Research on Crying
Excerpts:
They’re considered a release, a psychological tonic, and to many a glimpse of something deeper: the heart’s own sign language, emotional perspiration from the well of common humanity.
Tears lubricate love songs and love, weddings and funerals, public rituals and private pain, and perhaps no scientific study can capture their many meanings.
Having a “good cry” can and usually does allow people to recover some mental balance after a loss. But not always and not for everyone, argues a review article in the current issue of the journal Current Directions in Psychological Science.
Over the years, psychologists have confirmed many common observations about crying. It is infectious.
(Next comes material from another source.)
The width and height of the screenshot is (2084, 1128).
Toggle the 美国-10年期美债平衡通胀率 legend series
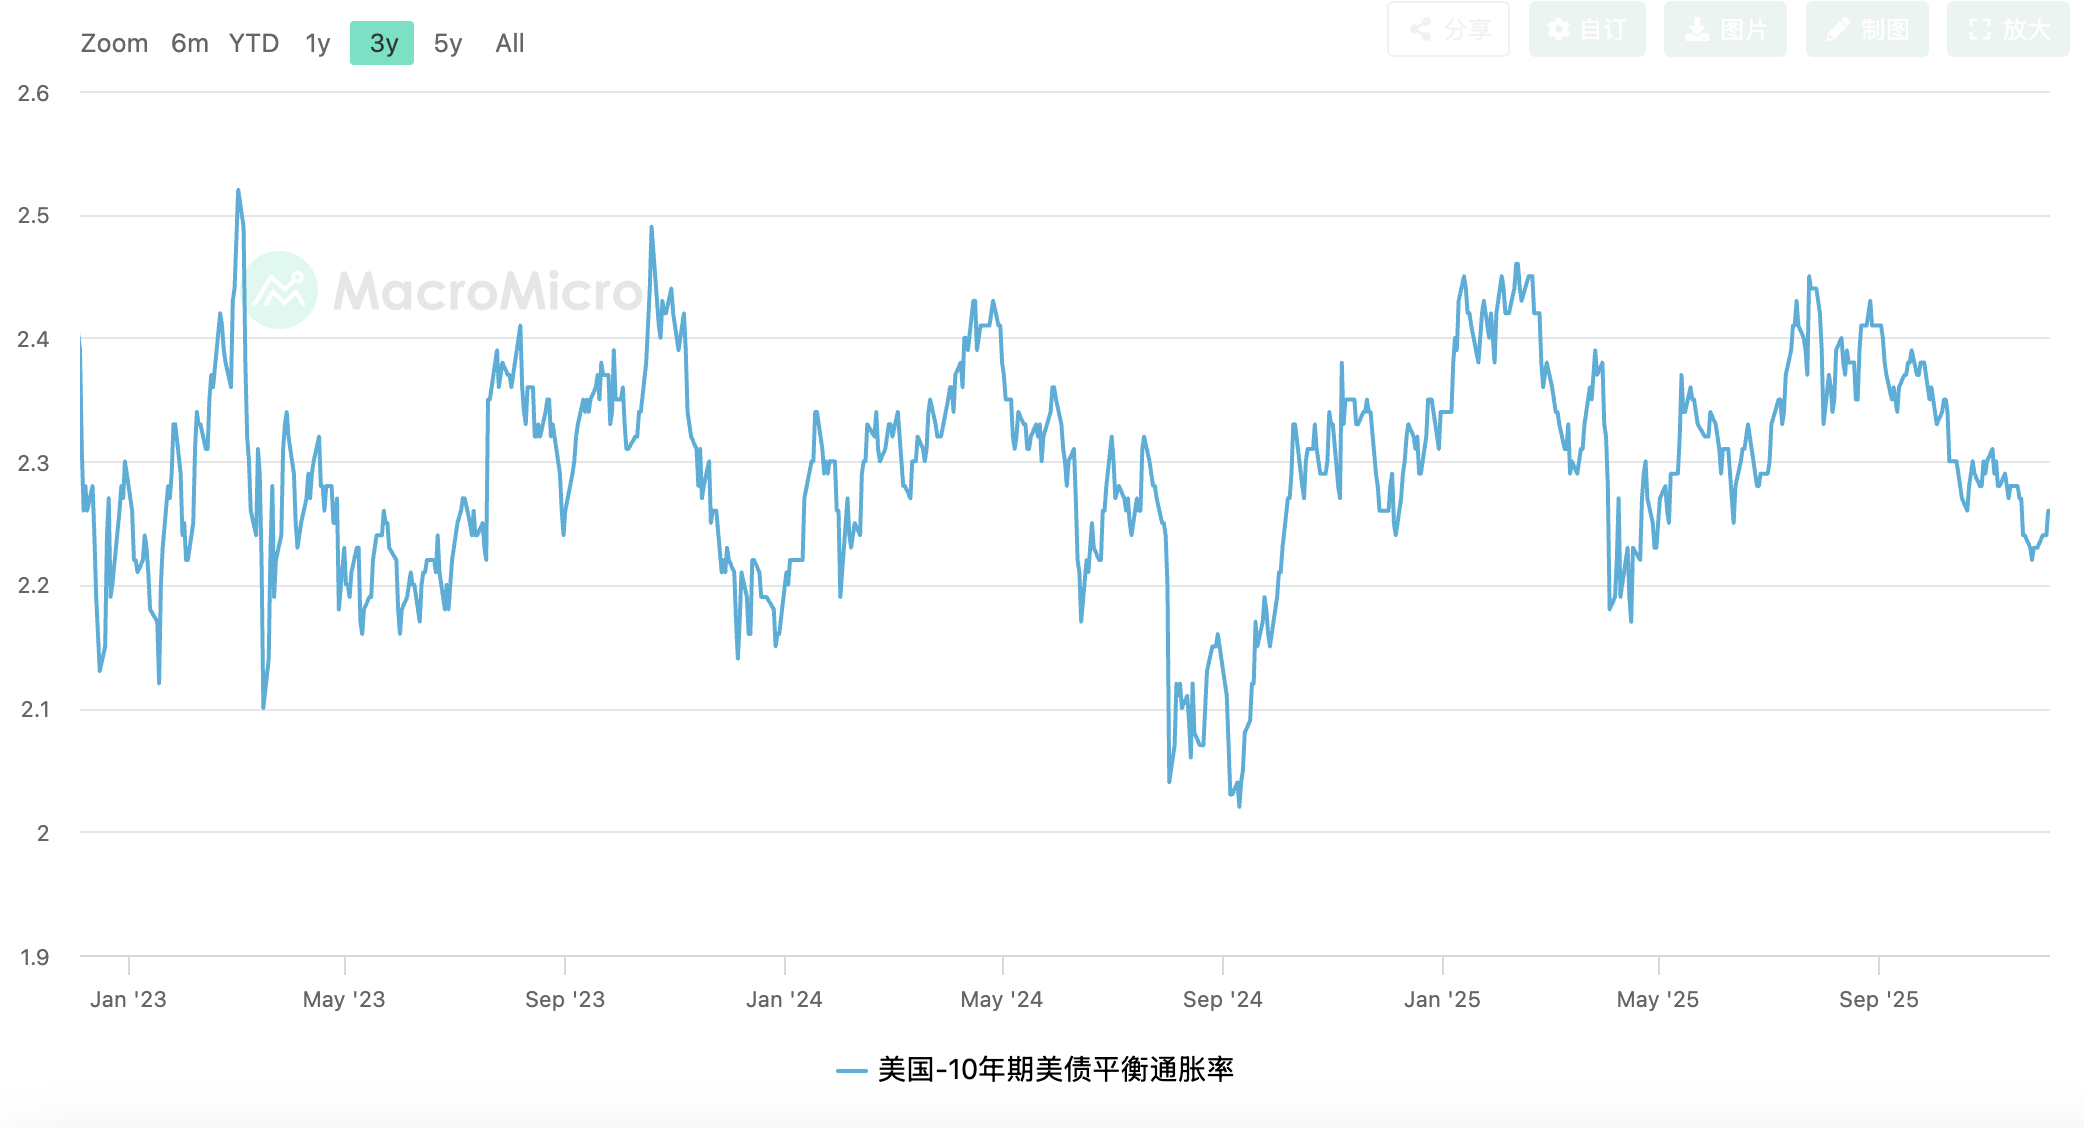[1055, 1069]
Women break down more easily and more often than men, for reasons that are very likely biochemical as well as cultural.
When asked about tearful episodes, most people, as expected, insist that the crying allowed them to absorb a blow, to feel better and even to think more clearly about something or someone they had lost.
People who are confused about the sources of their own emotions a condition that in the extreme is called alexithymia also tend to report little benefit from a burst of tears, studies have found.
In her book “Seeing Through Tears: Crying and Attachment,” Judith Kay Nelson, a therapist and teacher living in Berkeley, Calif., argues that the experience of crying is rooted in early childhood and people’s relationship with their primary caregiver, usually a parent.